The issues I've encountered have so far almost entirely been between dungeons either requiring mechanics that I don't recall being properly demonstrated, or just feeling very filler-y (cough library books cough). But to me these have been pretty minor inconveniences that have had very little impact on how much I have otherwise been enjoying the game.
I would say going back and playing Metal Gear Solid 2.
As a teenager I listened to all the meta and social commentary in that game and said “this crap will never happen. It’s just Kojima being a conspiratorial nutcase.”
Played it again a few years back. Boy I felt stupid. It predicted exactly what the internet would do to us as a society to a tee.
The combination lock puzzle in Dishonoured 2. Still need a guide (though I’m aware you can get clues throughout the level). It’s deviously difficult, even for this 90s point and click pc game veteran!

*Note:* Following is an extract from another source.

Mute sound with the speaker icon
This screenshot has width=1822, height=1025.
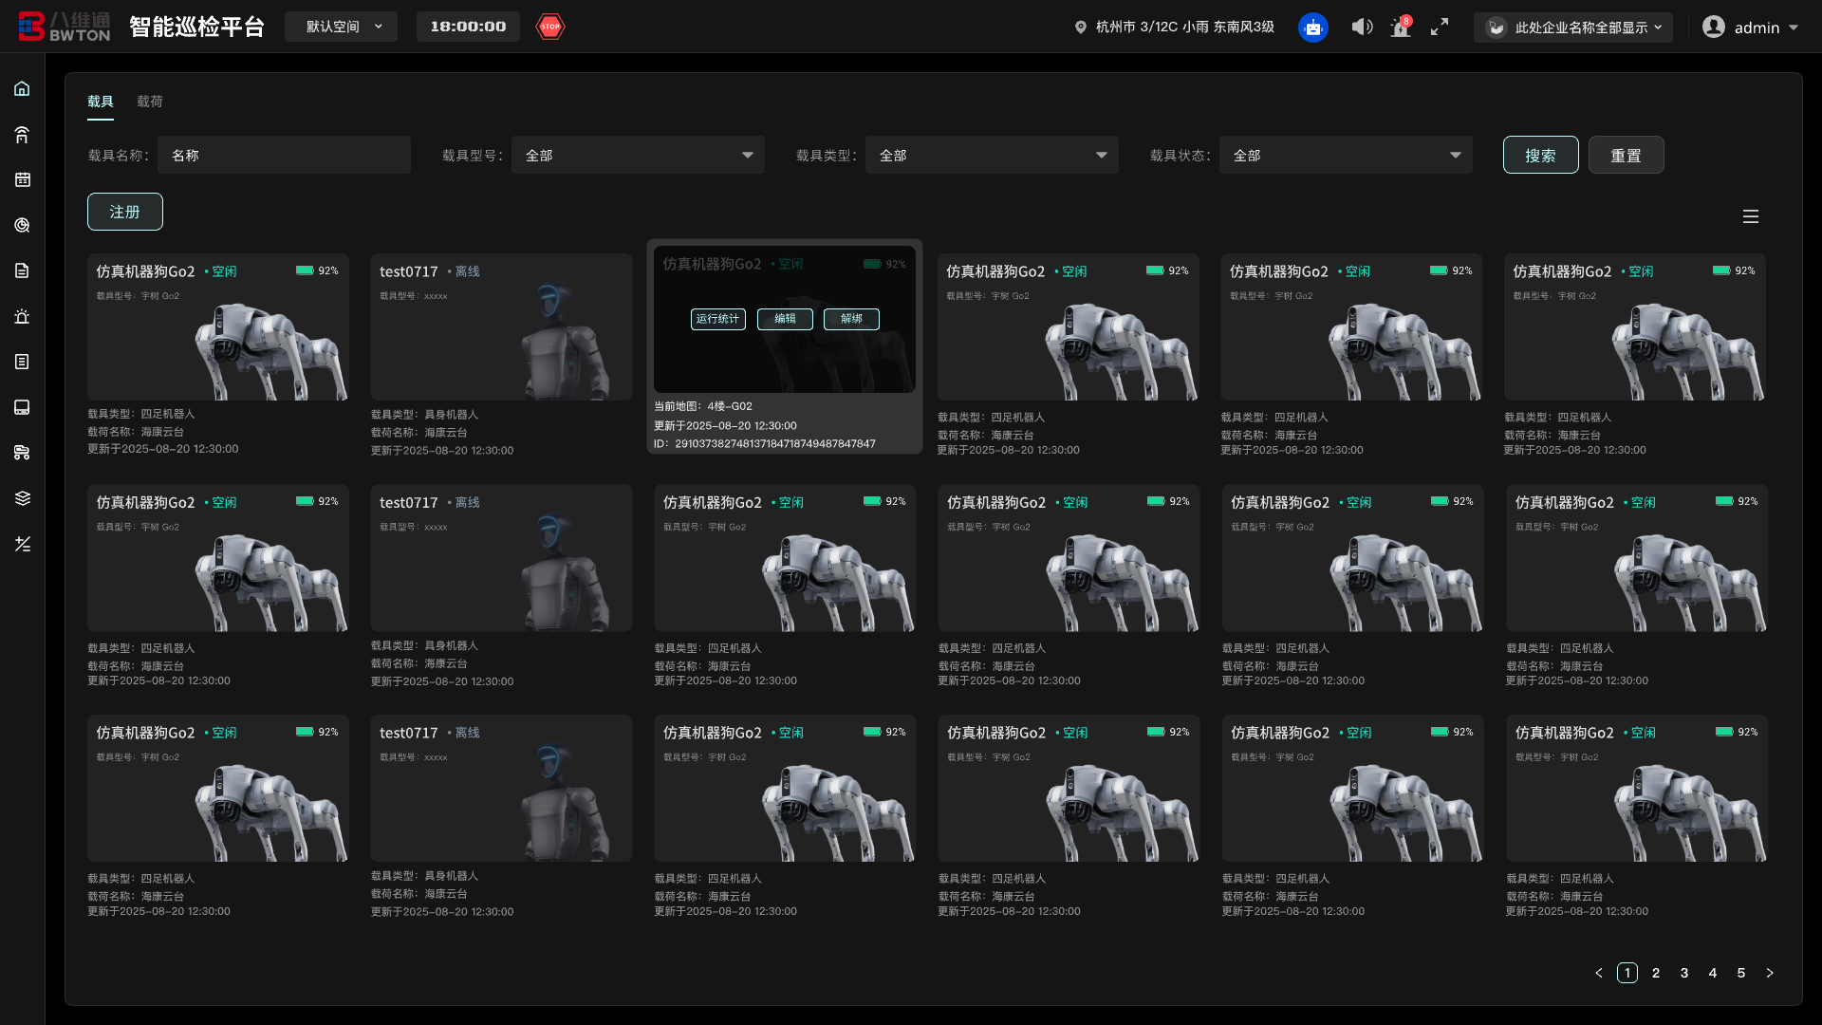[x=1362, y=27]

The first door in Fallout 2. When I figured out I have to press and hold right mouse button to open an action menu after being stuck there for weeks I felt very, very dumb. I haven't played Fallout 1 before trying 2 and I had no manual (it was a copy attached to a magazine).
My best friend and I played the hell out of Zelda Four Swords on the GameCube... yes we had all the Gameboy Advance systems needed for 4 players but as we were roomies, we mostly played 2 player .... we got stuck near the end, in the realm of the heavens ...we couldn't figure out where to go, and were stuck for a week straight. Turns out, his VERY old CRT TV was so curved that the way to progress (left) was obscured where the glass tucked under the plastic housing of his TV. We had to buy a strategy guide to figure that out.
"Talking Point: Which Gaming Moments Made You Question Your Intelligence?"
(answer: never question own intelligence)
Mystic Quest/Final Fantasy Adventure/Seiken Densetsu for Gameboy.
Palm trees and 8. Got it?
Well, I got it after a looooong time. Something I'll never forget afterwards.
@Walterd I’m glad I’m not alone.
Another one I remembered is in Ocarina of Time at the point where you need a red tunic I thought “great I’ll go back in time and buy one,” but then I think it tells you that it is too big for you because you are a child and you can’t buy it. I think what I actually had to do was to stop a Goron that was rolling around in a circle or something. I thought my solution would have been more fun. (I also may be mis-remembering some of these details).
I think some Zelda puzzles end up being a bit more like riddles where you can’t always use logic to get to the answer. Or you need to use special “Zelda logic” to get to the answer.
I should really re-play some Zelda games. Sometimes it is fun for me to solve these types of things with a fuzzy memory of the answer.
I can't really think of any one specific thing other than a vague sort of issue I have with LoZ games, which is that it tends not to be the puzzles themselves that get me but just little random things that aren't really even puzzles. For a recent example, in Link's Awakening I had to move that weathercock to wake up that blue rooster. I knew I had to move it so I tried many things, playing the ocarina near it, grabbing it, shooting it, bombing it. Turns out you just have to move into it, D-pad only, no grabbing.
I’m glad to see the Sonic Barrel on this list. I’d be questioning my own sanity if it wasn’t.
The only other similar thing which I remember made me feel I was crazy that isn’t on this list (but was mentioned in a different NintendoLife article in the past) is the Zelda puzzle on DS (I think it was Phantom Hourglass but it could be spirit tracks) where the solution was to close your DS. I don’t know how long I was trying to tap everything on the map or press every button.